Task goal >> Rewrite all of these records, changing every "Viewport" to "Display" and leaving everything else untouched.
═════ Records provided
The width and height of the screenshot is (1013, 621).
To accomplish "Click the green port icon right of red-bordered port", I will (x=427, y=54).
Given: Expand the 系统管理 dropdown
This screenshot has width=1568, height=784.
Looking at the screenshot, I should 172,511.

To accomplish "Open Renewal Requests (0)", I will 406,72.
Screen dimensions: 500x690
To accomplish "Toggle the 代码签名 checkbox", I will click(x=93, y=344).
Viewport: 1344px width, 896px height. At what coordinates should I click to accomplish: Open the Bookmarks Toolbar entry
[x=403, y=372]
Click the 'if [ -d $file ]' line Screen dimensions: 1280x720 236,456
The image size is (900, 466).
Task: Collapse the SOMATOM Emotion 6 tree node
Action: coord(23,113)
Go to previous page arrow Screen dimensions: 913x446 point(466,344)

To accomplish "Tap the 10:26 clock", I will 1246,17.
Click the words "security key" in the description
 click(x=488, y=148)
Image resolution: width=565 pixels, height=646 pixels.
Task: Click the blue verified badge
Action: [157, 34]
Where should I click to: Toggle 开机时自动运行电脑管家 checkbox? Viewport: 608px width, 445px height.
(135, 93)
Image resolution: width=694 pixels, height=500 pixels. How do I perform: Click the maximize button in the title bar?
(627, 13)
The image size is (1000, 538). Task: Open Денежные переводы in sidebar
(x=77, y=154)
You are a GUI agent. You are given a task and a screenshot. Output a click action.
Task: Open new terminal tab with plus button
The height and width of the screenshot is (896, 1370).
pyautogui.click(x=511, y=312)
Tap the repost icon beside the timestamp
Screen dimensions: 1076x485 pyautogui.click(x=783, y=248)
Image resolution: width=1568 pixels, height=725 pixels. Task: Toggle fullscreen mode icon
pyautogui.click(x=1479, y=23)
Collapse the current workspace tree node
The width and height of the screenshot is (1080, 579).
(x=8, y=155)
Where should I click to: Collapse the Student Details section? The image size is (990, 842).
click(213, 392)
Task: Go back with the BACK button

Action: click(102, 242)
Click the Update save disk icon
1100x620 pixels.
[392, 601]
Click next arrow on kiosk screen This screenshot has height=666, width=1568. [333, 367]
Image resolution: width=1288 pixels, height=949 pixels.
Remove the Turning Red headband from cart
══════════
Result of this task >>
The width and height of the screenshot is (1013, 621).
To accomplish "Click the green port icon right of red-bordered port", I will (x=427, y=54).
Given: Expand the 系统管理 dropdown
This screenshot has width=1568, height=784.
Looking at the screenshot, I should 172,511.

To accomplish "Open Renewal Requests (0)", I will 406,72.
Screen dimensions: 500x690
To accomplish "Toggle the 代码签名 checkbox", I will click(x=93, y=344).
Display: 1344px width, 896px height. At what coordinates should I click to accomplish: Open the Bookmarks Toolbar entry
[x=403, y=372]
Click the 'if [ -d $file ]' line Screen dimensions: 1280x720 236,456
The image size is (900, 466).
Task: Collapse the SOMATOM Emotion 6 tree node
Action: coord(23,113)
Go to previous page arrow Screen dimensions: 913x446 point(466,344)

To accomplish "Tap the 10:26 clock", I will 1246,17.
Click the words "security key" in the description
 click(x=488, y=148)
Image resolution: width=565 pixels, height=646 pixels.
Task: Click the blue verified badge
Action: [157, 34]
Where should I click to: Toggle 开机时自动运行电脑管家 checkbox? Display: 608px width, 445px height.
(135, 93)
Image resolution: width=694 pixels, height=500 pixels. How do I perform: Click the maximize button in the title bar?
(627, 13)
The image size is (1000, 538). Task: Open Денежные переводы in sidebar
(x=77, y=154)
You are a GUI agent. You are given a task and a screenshot. Output a click action.
Task: Open new terminal tab with plus button
The height and width of the screenshot is (896, 1370).
pyautogui.click(x=511, y=312)
Tap the repost icon beside the timestamp
Screen dimensions: 1076x485 pyautogui.click(x=783, y=248)
Image resolution: width=1568 pixels, height=725 pixels. Task: Toggle fullscreen mode icon
pyautogui.click(x=1479, y=23)
Collapse the current workspace tree node
The width and height of the screenshot is (1080, 579).
(x=8, y=155)
Where should I click to: Collapse the Student Details section? The image size is (990, 842).
click(213, 392)
Task: Go back with the BACK button

Action: click(102, 242)
Click the Update save disk icon
1100x620 pixels.
[392, 601]
Click next arrow on kiosk screen This screenshot has height=666, width=1568. [333, 367]
Image resolution: width=1288 pixels, height=949 pixels.
Remove the Turning Red headband from cart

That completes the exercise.